In Teesside, where the average commute is around just 20 minutes, there is no culture of travelling for an hour and half to get to work. Having spoken with most of the people who work in those offices, the overwhelming feeling is that the choice of a job in Newcastle is not really a choice at all. Having to add three hours to their day is incompatible with their family lives. They are not highly paid workers; the average wage is less than the national average wage. There is also a cost impact; they would pay an additional £400 a month for the privilege of having to work in another town, although they have been offered a package to ease that cost for the first couple of years.

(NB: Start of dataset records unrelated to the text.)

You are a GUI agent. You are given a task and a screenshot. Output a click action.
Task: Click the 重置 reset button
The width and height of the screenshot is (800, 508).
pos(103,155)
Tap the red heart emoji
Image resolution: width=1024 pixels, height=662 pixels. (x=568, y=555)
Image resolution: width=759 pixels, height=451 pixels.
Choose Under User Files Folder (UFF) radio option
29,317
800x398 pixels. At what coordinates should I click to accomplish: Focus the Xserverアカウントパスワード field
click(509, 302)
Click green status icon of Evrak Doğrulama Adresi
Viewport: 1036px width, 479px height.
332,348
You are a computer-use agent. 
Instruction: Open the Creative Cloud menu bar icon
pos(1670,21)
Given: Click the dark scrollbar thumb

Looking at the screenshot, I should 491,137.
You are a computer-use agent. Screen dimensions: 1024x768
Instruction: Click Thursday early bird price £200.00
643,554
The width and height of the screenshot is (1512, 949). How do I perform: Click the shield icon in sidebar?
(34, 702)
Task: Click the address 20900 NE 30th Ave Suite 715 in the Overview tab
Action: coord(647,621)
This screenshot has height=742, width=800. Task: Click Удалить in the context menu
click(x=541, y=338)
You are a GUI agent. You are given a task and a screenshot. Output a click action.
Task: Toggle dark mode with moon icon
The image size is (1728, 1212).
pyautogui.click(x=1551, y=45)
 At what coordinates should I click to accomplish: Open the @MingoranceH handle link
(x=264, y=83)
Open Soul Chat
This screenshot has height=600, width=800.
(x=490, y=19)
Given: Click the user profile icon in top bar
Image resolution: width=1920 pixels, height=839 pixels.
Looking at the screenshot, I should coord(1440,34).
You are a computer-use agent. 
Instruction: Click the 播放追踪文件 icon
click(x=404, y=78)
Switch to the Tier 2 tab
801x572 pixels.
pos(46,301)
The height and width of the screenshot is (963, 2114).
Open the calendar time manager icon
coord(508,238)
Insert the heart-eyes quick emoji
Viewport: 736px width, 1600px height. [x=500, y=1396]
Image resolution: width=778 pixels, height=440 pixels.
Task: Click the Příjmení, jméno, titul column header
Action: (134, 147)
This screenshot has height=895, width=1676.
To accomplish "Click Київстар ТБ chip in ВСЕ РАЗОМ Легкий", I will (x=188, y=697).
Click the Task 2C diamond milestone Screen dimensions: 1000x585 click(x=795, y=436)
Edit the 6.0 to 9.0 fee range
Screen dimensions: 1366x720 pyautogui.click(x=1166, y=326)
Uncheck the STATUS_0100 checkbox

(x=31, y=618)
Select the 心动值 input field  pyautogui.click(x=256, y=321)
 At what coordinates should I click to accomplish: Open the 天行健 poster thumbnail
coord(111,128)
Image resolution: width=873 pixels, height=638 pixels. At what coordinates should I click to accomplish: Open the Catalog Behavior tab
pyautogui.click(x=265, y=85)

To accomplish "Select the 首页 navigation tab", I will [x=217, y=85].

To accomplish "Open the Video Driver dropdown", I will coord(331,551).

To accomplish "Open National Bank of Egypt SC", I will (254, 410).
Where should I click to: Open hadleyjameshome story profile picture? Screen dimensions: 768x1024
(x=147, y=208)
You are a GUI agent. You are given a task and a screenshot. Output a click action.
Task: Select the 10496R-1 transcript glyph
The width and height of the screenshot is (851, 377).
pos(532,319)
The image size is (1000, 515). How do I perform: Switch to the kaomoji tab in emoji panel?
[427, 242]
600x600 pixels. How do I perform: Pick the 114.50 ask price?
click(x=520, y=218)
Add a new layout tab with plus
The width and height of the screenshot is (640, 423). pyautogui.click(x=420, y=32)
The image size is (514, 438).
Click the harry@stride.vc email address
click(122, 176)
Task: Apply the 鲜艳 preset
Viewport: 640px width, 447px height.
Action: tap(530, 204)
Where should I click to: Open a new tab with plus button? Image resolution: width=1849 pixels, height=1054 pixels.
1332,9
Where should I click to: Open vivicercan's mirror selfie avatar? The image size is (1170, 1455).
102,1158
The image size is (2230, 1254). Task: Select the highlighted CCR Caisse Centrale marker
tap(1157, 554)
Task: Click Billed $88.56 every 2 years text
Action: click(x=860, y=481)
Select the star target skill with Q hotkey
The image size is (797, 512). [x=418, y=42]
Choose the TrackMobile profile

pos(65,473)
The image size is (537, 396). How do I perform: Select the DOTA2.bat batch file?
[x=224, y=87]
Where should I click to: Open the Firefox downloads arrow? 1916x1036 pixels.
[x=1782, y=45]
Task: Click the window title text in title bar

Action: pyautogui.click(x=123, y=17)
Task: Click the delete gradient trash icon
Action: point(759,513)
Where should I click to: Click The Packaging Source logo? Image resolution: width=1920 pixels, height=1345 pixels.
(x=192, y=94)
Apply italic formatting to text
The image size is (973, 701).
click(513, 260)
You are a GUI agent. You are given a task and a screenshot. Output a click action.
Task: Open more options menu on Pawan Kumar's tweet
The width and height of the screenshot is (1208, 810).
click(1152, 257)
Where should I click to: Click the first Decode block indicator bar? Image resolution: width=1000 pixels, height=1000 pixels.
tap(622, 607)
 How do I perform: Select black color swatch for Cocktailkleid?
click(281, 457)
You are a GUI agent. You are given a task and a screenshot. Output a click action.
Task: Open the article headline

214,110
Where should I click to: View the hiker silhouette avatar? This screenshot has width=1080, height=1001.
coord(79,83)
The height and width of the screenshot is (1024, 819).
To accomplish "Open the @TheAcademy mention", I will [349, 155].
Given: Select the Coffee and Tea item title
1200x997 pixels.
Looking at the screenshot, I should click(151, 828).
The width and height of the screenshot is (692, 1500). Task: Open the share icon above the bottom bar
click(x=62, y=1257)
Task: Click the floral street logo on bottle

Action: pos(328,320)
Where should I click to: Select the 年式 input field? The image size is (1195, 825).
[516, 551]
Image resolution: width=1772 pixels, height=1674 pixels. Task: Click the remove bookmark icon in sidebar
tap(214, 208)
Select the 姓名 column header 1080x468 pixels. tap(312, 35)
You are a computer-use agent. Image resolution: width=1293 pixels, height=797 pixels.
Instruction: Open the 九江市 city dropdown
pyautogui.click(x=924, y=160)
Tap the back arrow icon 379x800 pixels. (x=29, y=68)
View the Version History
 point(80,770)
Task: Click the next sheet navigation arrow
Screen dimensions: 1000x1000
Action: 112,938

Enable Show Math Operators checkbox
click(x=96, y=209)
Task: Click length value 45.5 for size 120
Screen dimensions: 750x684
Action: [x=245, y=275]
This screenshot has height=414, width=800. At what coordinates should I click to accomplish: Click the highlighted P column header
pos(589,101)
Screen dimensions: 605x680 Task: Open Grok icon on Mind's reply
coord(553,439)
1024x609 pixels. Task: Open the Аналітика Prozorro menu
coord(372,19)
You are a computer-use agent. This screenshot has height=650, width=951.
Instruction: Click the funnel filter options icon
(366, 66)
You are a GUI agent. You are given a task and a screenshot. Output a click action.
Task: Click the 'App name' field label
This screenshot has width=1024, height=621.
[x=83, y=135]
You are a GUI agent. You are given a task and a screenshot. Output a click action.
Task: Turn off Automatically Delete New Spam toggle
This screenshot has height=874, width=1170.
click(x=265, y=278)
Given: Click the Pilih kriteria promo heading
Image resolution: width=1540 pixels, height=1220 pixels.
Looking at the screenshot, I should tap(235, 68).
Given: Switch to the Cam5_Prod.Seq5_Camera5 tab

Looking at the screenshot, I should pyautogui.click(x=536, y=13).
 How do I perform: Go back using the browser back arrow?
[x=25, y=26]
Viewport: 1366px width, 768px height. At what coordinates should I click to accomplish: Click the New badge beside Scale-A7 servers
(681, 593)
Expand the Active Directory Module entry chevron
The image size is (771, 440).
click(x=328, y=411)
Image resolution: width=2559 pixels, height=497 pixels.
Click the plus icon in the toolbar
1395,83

The combination of the time and money that this will cost in the long run has led most people to say that, in effect, they will lose their jobs. That is bad for the staff—for their finances and their time—and it is bad for HMRC. These are hundreds of experienced workers who have a track record of being able to collect taxation. As my hon. Friend Jim McMahon said, these people know the local economy. They have relationships there, and they understand where to look for the people who do not pay the minimum wage and the places that might avoid or evade tax. Loss of experience is bad for HMRC, and this is also bad for the local economy. To add to what hon. Members have said, Stockton-on-Tees is a town, and the 800 people who work in George Stephenson House go there each lunchtime and spend about £1.7 million a year in the local economy. To a small town such as Stockton, that is a lot, and there will be knock-on effects of losing that £1.7 million a year.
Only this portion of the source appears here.